Delurked · 27/10/2019 07:24

I was also that child and yes it was a difficult adjustment and I felt lonely and out of place at times. Friendships from primary school didn't last as many of my old friends (encouraged by their parents) thought I had become a snob.

But I made new and lasting friendships and I'm pretty glad to have missed the "rite of passage" that was our local, permanently in and out of special measures, comprehensive. And very grateful to my (state-school educated, benefits reliant) single mother who made many sacrifices to give me the opportunity to have better chances than she had done (I was awarded a very hefty scholarship which covered almost all my fees, but there was nonetheless a social and financial impact on my family).

everythingnotsavedwillbelost · 27/10/2019 07:25

@GreenTulips and I disagree. School is also about friends & being part of a community & learning to live as part of a community. The private school is an hour away, none of the kids are local & the kid is feeling isolated.

OP posts:
everythingnotsavedwillbelost · 27/10/2019 07:26

Oh, and the local comp is excellent so I don’t go with the ‘better education’ arguments either!

OP posts:
Iggly · 27/10/2019 07:27

The fact it is a private school is irrelevant. It’s a school which is far away that’s the issue here.

DonkeyHotty · 27/10/2019 07:27

Also don’t forget that kids are fickle and live in the moment. There have been children that have left dds’ schools and as soon as they lose that day to day interaction and place in ‘the cast’ of day to day drama, they become largely forgotten about. It’s probably easier with SM these days though.

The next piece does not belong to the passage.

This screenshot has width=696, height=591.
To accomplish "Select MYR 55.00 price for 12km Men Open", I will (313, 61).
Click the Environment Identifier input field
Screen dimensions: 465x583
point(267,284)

JacquesHammer · 27/10/2019 07:27

My DD travels past other schools to go to a state school in another two. 13 miles away.

Fortunately she gets your “right of passage” (sic) as she mostly travels herself.

Unless it’s your kid OP, sticky beak out.

Mummyoflittledragon · 27/10/2019 07:28

I get what you mean. A happy child learns well. Dd was given the option of private. Did a trial day and declined. Her best friends have gone to different schools due to sibling rules as the schools no longer take out of catchment children. Most have gone to dds school. She is happy there and keeping in touch with other children regardless of which school they went to. Only one child from dds school went to private school from her year. Very low due to having such great schools around.